Written instruction → Pick out every line below that contains the string "pixels", and copy each one in full.

Extracted records →
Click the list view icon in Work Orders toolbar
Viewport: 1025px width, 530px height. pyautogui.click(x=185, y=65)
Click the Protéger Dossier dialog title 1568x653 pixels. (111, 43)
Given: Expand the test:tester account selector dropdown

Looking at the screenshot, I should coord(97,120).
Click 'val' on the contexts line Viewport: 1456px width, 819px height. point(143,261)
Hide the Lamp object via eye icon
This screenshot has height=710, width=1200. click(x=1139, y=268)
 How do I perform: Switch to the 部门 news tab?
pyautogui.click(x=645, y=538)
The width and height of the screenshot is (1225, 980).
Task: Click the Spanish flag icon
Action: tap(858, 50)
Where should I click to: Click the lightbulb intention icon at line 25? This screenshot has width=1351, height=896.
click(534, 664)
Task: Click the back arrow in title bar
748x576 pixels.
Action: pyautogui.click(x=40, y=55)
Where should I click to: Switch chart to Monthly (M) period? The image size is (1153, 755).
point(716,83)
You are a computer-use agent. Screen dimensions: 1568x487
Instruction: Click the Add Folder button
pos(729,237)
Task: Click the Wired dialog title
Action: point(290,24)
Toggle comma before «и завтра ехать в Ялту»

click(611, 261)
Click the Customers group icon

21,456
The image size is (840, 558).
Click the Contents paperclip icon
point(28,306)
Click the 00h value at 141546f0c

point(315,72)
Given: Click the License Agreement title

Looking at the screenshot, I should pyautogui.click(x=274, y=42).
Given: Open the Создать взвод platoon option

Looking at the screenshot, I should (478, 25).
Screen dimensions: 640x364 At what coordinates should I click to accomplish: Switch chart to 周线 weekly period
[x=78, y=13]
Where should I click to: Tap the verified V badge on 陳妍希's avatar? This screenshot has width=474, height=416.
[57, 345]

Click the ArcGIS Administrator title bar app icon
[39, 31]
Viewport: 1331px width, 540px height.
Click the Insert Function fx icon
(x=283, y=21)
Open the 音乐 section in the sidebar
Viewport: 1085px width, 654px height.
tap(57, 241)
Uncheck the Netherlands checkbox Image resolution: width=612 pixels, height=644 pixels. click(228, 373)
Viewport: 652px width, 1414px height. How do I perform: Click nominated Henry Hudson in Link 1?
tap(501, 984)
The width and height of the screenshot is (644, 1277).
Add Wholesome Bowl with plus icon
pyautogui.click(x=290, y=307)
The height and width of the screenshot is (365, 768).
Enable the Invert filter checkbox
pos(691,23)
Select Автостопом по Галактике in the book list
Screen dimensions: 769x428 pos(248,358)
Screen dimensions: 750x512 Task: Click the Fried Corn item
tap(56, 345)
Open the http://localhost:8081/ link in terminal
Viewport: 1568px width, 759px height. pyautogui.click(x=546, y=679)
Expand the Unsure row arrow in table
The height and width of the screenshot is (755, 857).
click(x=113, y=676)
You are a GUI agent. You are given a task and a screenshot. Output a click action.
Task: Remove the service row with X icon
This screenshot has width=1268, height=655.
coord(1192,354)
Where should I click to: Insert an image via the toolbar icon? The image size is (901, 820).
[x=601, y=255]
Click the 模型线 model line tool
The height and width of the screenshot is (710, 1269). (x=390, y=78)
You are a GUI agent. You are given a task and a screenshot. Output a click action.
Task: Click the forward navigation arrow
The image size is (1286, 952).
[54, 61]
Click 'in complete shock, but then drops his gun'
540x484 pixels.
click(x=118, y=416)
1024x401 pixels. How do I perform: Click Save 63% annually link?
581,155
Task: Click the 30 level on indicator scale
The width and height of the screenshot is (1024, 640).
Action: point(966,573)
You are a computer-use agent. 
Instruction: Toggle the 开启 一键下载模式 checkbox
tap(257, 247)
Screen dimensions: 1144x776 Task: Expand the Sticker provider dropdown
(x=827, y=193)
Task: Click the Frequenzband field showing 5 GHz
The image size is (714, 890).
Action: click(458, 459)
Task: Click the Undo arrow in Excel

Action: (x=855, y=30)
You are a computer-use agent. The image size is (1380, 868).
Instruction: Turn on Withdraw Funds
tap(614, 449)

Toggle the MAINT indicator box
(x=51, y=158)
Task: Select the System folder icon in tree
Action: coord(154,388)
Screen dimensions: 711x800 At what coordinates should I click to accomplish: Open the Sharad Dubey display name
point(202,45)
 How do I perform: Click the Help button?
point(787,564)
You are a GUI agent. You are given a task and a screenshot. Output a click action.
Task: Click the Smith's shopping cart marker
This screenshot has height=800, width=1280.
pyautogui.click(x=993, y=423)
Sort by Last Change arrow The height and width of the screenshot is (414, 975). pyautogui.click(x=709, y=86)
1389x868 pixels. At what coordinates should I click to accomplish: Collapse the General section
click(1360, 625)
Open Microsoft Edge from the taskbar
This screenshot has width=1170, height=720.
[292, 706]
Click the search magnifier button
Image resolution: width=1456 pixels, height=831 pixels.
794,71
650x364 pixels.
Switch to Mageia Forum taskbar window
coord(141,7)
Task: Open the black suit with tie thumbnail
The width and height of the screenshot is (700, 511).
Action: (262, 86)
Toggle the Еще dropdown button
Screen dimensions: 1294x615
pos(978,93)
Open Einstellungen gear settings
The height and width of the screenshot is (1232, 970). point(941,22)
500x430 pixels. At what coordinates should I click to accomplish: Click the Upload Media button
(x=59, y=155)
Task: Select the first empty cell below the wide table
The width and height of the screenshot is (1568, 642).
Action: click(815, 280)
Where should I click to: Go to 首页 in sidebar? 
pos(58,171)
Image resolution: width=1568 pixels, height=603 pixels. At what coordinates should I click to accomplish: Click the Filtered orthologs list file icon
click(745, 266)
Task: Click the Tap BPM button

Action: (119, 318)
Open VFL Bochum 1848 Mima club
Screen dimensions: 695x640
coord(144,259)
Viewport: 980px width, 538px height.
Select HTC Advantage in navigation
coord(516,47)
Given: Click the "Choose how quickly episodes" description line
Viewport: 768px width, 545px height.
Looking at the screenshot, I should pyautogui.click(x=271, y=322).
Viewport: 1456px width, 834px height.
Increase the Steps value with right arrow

Full answer →
Click the Protéger Dossier dialog title 1568x653 pixels. (111, 43)
748x576 pixels.
Uncheck the Netherlands checkbox Image resolution: width=612 pixels, height=644 pixels. click(228, 373)
540x484 pixels.
1024x401 pixels. How do I perform: Click Save 63% annually link?
1389x868 pixels. At what coordinates should I click to accomplish: Collapse the General section
Image resolution: width=1456 pixels, height=831 pixels.
650x364 pixels.
500x430 pixels. At what coordinates should I click to accomplish: Click the Upload Media button
Image resolution: width=1568 pixels, height=603 pixels. At what coordinates should I click to accomplish: Click the Filtered orthologs list file icon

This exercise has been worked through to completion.